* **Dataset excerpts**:
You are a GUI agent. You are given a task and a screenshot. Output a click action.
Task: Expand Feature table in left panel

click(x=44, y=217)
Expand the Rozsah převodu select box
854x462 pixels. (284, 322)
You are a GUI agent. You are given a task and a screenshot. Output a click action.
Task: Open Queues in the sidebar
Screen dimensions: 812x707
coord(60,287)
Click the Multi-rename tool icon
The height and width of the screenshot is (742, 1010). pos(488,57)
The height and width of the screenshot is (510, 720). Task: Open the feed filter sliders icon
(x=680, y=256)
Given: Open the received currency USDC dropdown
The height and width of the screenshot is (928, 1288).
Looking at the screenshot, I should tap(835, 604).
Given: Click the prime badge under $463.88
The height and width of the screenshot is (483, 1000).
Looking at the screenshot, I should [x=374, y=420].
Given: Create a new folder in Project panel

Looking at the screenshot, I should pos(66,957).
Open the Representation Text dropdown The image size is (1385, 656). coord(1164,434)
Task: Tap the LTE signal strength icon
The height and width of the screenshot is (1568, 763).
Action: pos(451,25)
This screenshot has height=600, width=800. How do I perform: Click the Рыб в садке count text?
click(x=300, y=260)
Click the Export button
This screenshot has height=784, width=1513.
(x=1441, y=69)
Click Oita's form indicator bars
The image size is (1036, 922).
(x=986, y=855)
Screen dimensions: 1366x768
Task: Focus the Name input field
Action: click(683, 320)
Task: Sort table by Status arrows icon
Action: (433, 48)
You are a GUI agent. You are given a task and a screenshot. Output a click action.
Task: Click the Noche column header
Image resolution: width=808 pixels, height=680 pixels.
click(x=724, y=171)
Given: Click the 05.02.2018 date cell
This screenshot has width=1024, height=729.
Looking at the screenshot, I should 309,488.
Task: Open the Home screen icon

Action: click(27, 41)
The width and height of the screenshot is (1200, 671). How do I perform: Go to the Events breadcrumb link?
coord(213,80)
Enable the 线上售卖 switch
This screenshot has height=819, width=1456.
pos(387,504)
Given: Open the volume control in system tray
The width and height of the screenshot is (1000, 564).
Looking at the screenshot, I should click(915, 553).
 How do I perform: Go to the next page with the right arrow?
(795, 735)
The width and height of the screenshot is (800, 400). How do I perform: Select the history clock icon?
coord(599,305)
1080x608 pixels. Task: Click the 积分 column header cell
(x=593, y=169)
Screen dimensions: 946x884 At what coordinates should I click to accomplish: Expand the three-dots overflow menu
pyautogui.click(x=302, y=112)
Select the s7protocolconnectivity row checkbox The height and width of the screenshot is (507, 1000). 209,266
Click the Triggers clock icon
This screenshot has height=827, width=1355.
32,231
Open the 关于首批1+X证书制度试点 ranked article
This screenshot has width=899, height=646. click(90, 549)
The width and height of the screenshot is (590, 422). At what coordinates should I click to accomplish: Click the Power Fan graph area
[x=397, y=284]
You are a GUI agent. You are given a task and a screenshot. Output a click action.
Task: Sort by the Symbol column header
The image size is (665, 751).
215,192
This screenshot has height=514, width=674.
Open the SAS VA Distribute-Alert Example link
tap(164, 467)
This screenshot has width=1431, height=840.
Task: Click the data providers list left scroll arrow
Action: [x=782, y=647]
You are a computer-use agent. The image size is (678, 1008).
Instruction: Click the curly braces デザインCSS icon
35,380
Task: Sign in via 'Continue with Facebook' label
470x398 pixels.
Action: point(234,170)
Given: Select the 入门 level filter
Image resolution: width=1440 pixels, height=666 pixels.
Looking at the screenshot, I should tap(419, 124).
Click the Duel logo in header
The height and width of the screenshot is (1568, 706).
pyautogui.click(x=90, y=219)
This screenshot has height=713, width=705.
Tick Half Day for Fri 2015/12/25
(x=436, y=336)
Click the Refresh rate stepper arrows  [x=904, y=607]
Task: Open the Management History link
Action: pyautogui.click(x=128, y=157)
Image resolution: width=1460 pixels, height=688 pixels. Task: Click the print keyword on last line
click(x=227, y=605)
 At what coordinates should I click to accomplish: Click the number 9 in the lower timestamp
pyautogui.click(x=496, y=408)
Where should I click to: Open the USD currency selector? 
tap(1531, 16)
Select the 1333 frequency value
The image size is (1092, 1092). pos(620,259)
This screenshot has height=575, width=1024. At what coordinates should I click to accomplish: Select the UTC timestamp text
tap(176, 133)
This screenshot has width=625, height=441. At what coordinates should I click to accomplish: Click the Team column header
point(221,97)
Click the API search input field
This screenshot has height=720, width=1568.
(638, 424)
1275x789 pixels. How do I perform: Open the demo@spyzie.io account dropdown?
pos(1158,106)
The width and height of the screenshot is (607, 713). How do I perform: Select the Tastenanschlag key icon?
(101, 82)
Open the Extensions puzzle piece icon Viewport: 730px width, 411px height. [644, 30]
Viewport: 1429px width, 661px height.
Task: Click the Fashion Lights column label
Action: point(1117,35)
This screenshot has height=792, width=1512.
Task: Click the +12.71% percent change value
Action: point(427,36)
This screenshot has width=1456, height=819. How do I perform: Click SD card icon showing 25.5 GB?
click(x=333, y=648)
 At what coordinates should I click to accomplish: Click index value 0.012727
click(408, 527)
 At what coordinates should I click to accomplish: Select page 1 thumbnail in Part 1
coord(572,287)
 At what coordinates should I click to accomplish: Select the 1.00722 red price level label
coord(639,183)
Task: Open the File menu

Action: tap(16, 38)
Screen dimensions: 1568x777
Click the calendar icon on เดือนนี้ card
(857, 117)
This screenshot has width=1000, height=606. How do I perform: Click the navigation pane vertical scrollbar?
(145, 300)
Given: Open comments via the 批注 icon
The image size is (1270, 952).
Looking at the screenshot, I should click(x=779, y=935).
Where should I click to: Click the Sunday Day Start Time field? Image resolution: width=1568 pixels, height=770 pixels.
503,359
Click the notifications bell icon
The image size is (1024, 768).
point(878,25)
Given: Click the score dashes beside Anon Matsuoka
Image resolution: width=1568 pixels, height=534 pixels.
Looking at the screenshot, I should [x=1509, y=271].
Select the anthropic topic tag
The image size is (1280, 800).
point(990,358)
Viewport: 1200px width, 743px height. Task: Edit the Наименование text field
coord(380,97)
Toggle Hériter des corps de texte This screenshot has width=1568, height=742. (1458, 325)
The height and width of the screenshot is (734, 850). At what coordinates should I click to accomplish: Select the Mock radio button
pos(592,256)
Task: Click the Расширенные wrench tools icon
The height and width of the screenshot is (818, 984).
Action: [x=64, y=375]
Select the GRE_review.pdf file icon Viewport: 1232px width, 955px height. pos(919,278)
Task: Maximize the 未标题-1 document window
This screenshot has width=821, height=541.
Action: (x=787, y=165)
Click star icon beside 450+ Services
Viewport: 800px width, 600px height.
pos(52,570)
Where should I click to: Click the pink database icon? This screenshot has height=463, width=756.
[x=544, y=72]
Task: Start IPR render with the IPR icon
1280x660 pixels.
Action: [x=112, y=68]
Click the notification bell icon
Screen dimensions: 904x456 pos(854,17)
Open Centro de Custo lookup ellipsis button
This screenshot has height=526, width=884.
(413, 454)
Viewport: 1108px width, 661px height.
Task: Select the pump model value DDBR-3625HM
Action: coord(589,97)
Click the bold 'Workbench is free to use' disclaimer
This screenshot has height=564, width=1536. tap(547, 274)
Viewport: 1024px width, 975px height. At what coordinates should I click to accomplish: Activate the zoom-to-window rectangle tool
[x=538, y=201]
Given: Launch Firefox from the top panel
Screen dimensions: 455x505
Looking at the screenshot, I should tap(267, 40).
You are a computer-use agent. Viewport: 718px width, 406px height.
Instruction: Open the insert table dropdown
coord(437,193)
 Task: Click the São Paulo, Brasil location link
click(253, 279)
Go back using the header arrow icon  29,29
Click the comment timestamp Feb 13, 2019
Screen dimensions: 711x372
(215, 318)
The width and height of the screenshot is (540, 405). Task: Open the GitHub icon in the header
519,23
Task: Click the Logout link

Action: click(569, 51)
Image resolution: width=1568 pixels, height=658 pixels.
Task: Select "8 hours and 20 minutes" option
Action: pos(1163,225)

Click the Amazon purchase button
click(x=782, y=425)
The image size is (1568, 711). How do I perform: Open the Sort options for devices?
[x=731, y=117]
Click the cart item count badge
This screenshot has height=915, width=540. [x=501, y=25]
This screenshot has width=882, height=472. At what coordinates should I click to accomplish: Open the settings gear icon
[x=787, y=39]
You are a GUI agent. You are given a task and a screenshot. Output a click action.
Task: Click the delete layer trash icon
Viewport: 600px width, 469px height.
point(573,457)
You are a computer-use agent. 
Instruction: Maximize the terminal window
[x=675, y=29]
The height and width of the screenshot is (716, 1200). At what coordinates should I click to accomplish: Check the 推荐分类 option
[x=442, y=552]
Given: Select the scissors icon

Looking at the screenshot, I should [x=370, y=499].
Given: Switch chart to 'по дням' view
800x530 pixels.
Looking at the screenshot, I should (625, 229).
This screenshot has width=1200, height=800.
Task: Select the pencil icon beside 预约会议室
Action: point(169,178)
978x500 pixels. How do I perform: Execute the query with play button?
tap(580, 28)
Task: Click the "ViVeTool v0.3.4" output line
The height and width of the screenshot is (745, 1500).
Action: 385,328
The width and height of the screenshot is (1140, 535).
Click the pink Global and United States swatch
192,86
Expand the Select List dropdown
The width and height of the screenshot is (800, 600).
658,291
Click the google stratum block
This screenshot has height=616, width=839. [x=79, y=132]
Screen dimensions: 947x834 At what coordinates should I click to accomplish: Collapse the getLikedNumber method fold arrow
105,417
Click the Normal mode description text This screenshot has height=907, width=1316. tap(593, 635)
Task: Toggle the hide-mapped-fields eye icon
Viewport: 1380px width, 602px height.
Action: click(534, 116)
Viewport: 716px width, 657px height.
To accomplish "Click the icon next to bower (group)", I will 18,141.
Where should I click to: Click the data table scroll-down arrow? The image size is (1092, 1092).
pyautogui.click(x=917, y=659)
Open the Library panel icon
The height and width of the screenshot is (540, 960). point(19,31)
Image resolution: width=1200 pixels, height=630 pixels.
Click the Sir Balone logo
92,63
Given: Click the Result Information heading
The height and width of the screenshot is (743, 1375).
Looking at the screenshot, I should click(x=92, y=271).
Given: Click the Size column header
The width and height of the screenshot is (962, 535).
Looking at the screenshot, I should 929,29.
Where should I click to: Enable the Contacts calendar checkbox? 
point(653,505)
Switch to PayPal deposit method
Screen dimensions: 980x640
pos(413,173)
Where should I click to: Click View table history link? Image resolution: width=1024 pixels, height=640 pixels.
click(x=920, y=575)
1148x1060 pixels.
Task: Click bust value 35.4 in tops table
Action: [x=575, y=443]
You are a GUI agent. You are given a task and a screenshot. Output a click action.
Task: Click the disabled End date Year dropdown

* **How to complete this task**:
From the entries above, restate word for word the lines from the line containing "Click the notifications bell icon" to the line containing "Toggle Hériter des", both ends included, and nothing more.

* **Result**:
Click the notifications bell icon
The image size is (1024, 768).
point(878,25)
Given: Click the score dashes beside Anon Matsuoka
Image resolution: width=1568 pixels, height=534 pixels.
Looking at the screenshot, I should [x=1509, y=271].
Select the anthropic topic tag
The image size is (1280, 800).
point(990,358)
Viewport: 1200px width, 743px height. Task: Edit the Наименование text field
coord(380,97)
Toggle Hériter des corps de texte This screenshot has width=1568, height=742. (1458, 325)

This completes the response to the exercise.